Gregg Nydegger column sig

What’s black and white and black and white and black and white?

No joke, it’s the Siena Cathedral.

This Tuscany treasure, sitting atop the highest point in Siena, Italy, is striped outside and inside with alternating bands of white and greenish-black marble.

It’s no optical illusion, but an architectural tribute to the city’s symbolic colors of black and white. The medieval “Duomo di Siena” (its Italian name) is nearly 800 years old.

Built on the site of a 9th century church building, construction began in 1215 and finished in 1263. For a bit of subdued color, builders accented the façade with red marble.

Tuscan Romanesque architecture combined with Gothic ornamentation give this Cathedral of Santa Maria, built in the shape of a Latin cross, a visually stunning exterior. A gilded lantern, resembling the sun, crowns the structure’s hexagonal dome. The adjoining, striped 252-foot-tall bell tower, containing six bells, adds to the building’s beauty.

Its inner beauty dazzles, too. Magnificent striped columns rise from the floor halfway to the ceiling to support great arches. Resting on these arches, the ribs of the massive vaulted roof crisscross from side to side, surrounded by stained glass windows to let God’s natural light shine in on man-made artistry. Frescoes, sculptures, and panels by renowned Italian artists Donatello, Bernini, Giovanni, Piccolomini, and more adorn the structure.

Not to be outshone, the marble mosaic floor is majestic, too. Fifty-six inlaid panels, depicting scenes from the Old Testament and other historical events, transform the cathedral’s floor into a work of art.

There’s nothing plain about Siena’s striped “Duomo.”

There was nothing fancy about Jesus’ life. That was one reason many Jewish religious leaders and most ordinary Jews rejected the idea that He was their prophesied and long-awaited Christ.

They scoffed at Jesus because He was from Nazareth. Jewish scholars knew Scripture foretold their Messiah would be born in Bethlehem, just outside of Jerusalem. They believed their Christ would enter God’s holy city and Temple with pomp and pageantry as befitted a king. They concluded that God would surely have nothing to do with Nazareth, a backwoods burg of no repute and Jesus’ hometown.

Maybe they should’ve asked Him where He was born rather than assuming He’d always lived in Nazareth!

The Jews put down Jesus and His family members, suggesting they were nothing special, that they’d never be royals.

“Isn’t this the carpenter’s son? Isn’t his mother called Mary? And aren’t his brothers James and Joseph and Simon and Judas? And are not all his sisters with us?” (Matthew 13:55-56).”

In other words: “Jesus, we know your family. You’re no king! Far from it!” In fact, religious leaders insinuated He was of illegitimate birth and demon-possessed (e.g., John 8:48), hardly the sort of person they believed God would be associated with. They deemed Him a deluded Messiah wannabe.

Jesus rejected popularity and acclaim during His ministry. He often hung out with the sick, diseased, infirm and poor. He taught women, prostitutes, Samaritans and the “dregs” of Jewish society.

“Why does your teacher eat with tax collectors and sinners?” His disciples were asked (Matthew 9:11). The intimation? That God would never allow His Messiah to associate with those sorts of outcasts and lowlifes.

On another occasion, a religious leader snarkily thought to himself, “If this man were a prophet, he’d know who’s touching him and what kind of woman she is — that she is a sinner (Luke 7:39).”

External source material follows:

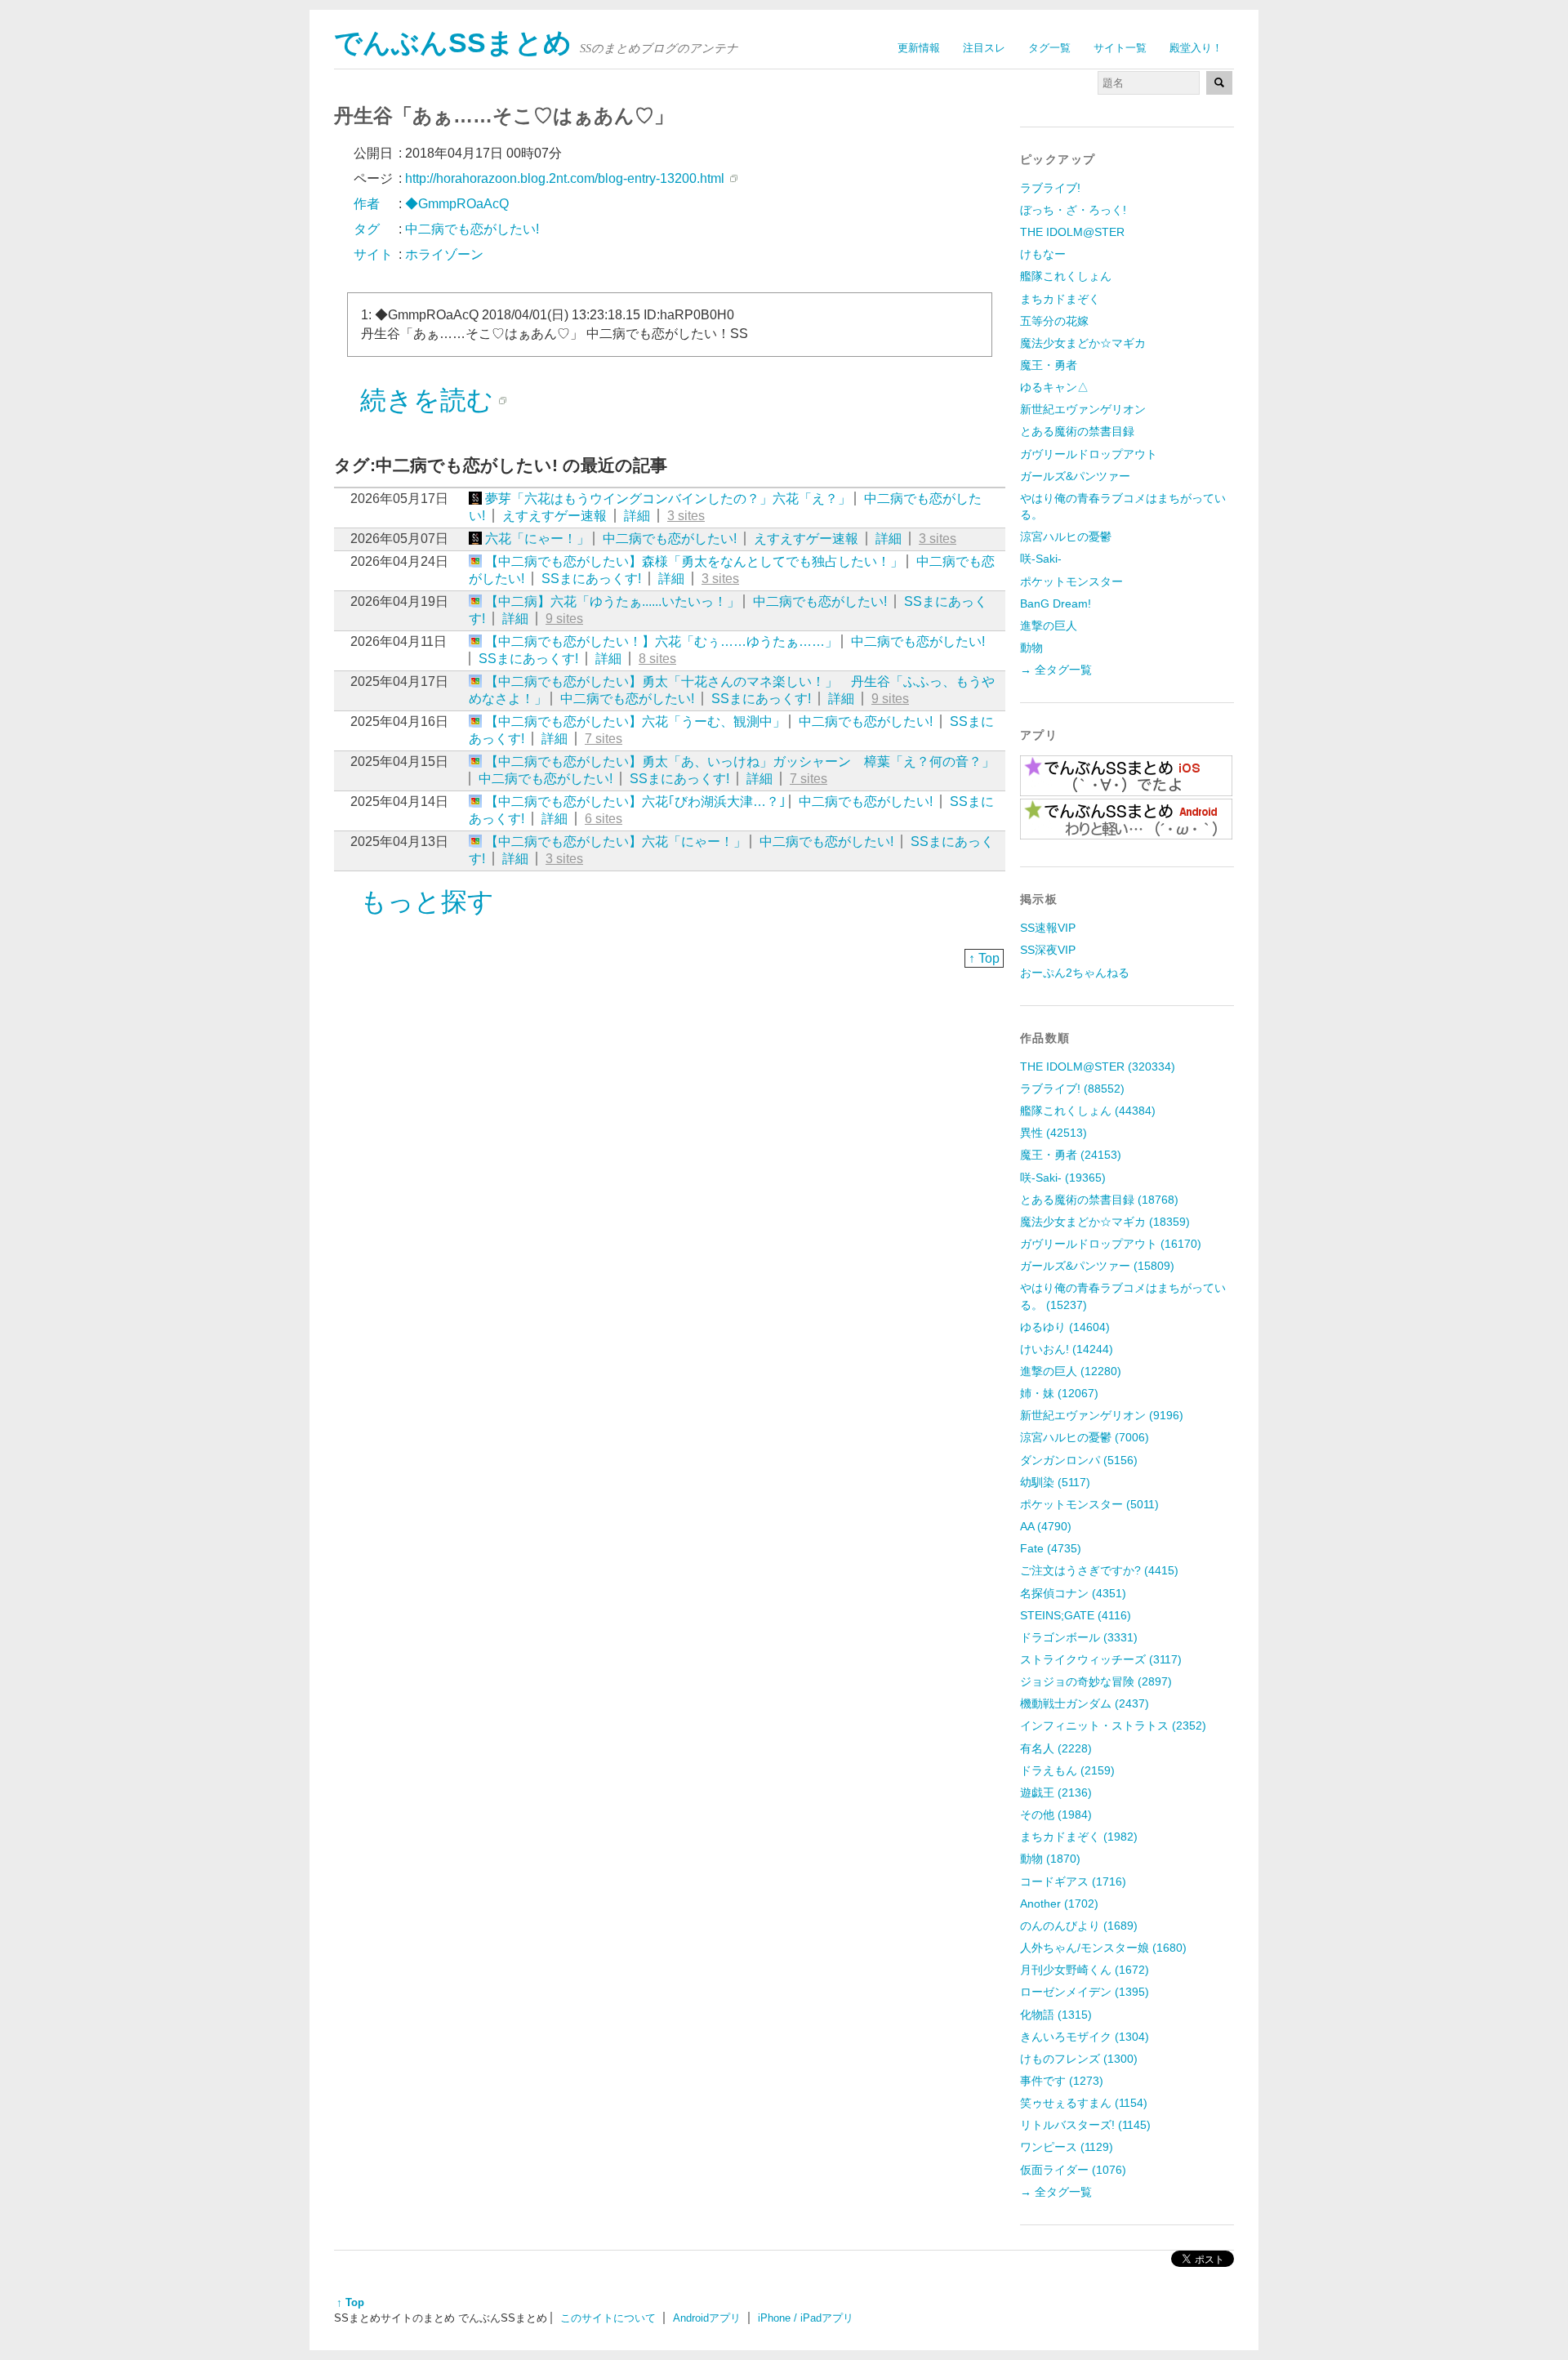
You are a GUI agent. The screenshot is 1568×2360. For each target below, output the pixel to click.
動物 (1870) (1050, 1858)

However, Jesus was no imposter or poser. God never intended His Son to be a political king, military hero, or social debutante. Writing 600 years before the Messiah’s birth, the prophet Isaiah foretold details about the Messiah.

“He had no form or majesty that we should look at him, and no beauty that we should desire him. He was despised and rejected by men, a man of sorrows and acquainted with grief; and as one from whom men hide their faces, he was despised, and we esteemed him not. But He was pierced for our transgressions, He was crushed for our iniquities; the punishment that brought us peace was upon Him, and by His stripes we are healed. (Isaiah 53:2-3, 5).”

At the end of His ministry, Jesus was scourged (leaving stripes) and crucified. Three days later He rose from the dead, proving that, regardless of what anyone thought, He was indeed Messiah, Christ, Anointed One and Son of God.

Quoting Isaiah, the apostle Peter gave the essence of the gospel in 1 Peter 2:24 — “He himself bore our sins in his body on the tree, that we might die to sin and live to righteousness. By his wounds (stripes) you have been healed.”

Have you been crucified with Christ through baptism into His death, burial and resurrection? Have His stripes become yours? Have you been spiritually healed?

Gregg Nydegger is the evangelist at Christ’s Church at Monticello.